When I first arrived at the Peshastin house, a dirty Bjorn Borg was already sprawled on the living room furniture. Luckily, Max, one of my housemates, banished the dirtbag to the basement and I replaced him on the couch. I searched for work in nearby Leavenworth, stopping at Der Copy Shoppe, the Gingerbread factory, and Das Rad Haus. When I applied for a bussing position at Visconti’s, a local Italian restautrant, the manager examined my resume, glanced at my academic work, and told me, “Don't you think you are overqualified?” He had obviously never seen me work. Still, Max and Jens assured me that I could find employment. They had even found jobs, though they were not always ideal. The Fudge Hut once employed Max, having him sell chocolate and wear the local costume for Octoberfest and the tourist filled summer months. He packed fudge in his liederhosen. Eventually, I took the job, at Visconti’s; the manager, John Morgan, needed help and he hired me three weeks after I dropped off my resume I cleared plates, set tables, and boxed food. I also broke glasses, dropped dinners, and hide next to the ice machine when the restaurant became busy. The other bussers wondered why I worked there. They asked me how old I was, if I was married, and what my degree was in. Then they shook their heads. The servers thought I should apply for John’s job, a start to a career with responsibility, benefits, and stability. I wonder if they hated me.

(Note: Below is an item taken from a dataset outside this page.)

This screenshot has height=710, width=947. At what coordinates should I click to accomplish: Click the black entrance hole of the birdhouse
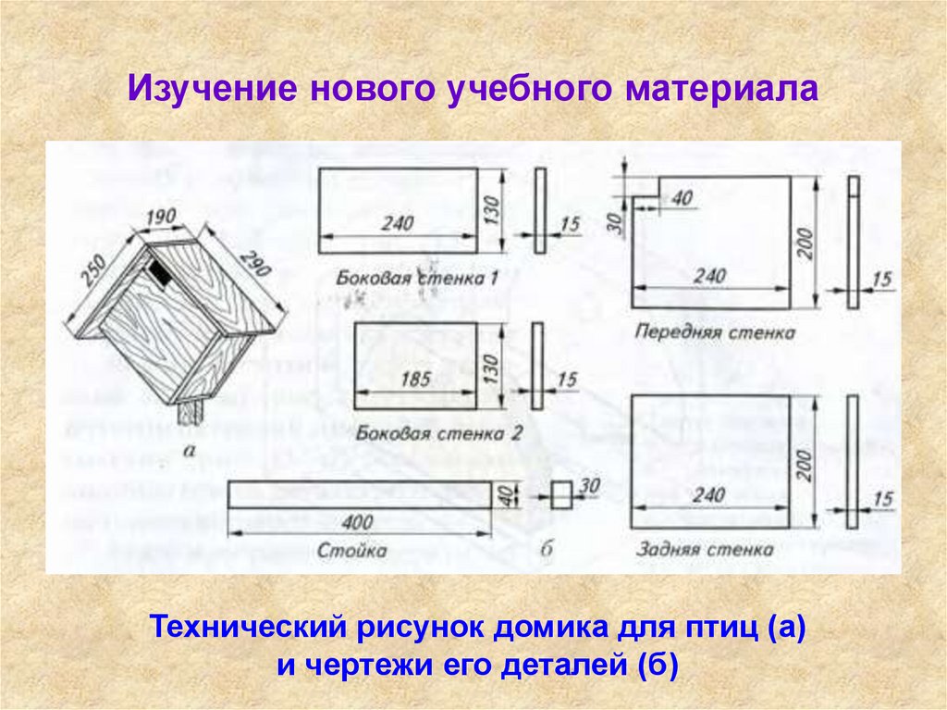coord(158,274)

In four weeks, I would start an internship at Climbing magazine, a small step toward a real career. I wanted to be a writer. I wanted to sit in front of a computer, and stare at a monitor til my eyes lost focus, arranging twenty-six letters into something understandable. Though I worried that my brain might plop out of my head, the internship gave me a direction. Boulder, Colorado. And with another move, I needed money, so the bussing job made sense. It was temporary, I hoped. I did not want to get stuck in a vortex of a gypsy life style, moving from one climbing destination to another without ever settling down. Either way, I would not remain a bus boy nor would I stay in Peshastin. I was going places.

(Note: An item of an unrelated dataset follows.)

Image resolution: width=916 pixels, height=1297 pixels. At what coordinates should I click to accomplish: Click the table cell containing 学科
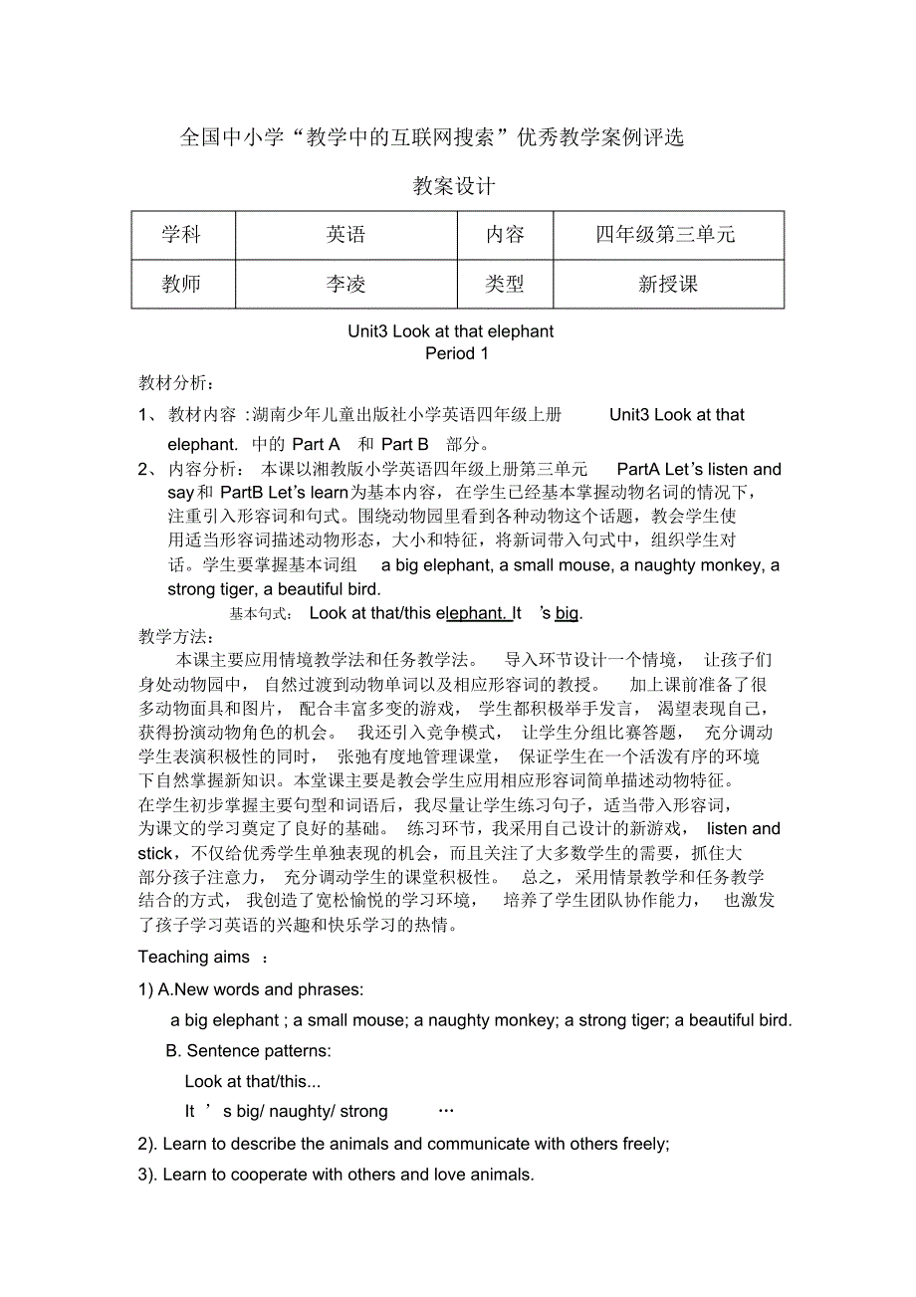(182, 235)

I wished I could remember where the Peshastin house was as I biked back past the tavern, then past the post office, then past the tavern again. I tried to settle everything out in my head. I knew what I was riding: my single-speed. I knew how I got to Washington and I knew that I would leave soon too. I knew where I was and where I would end up but nothing in between. I was Leavenworthless.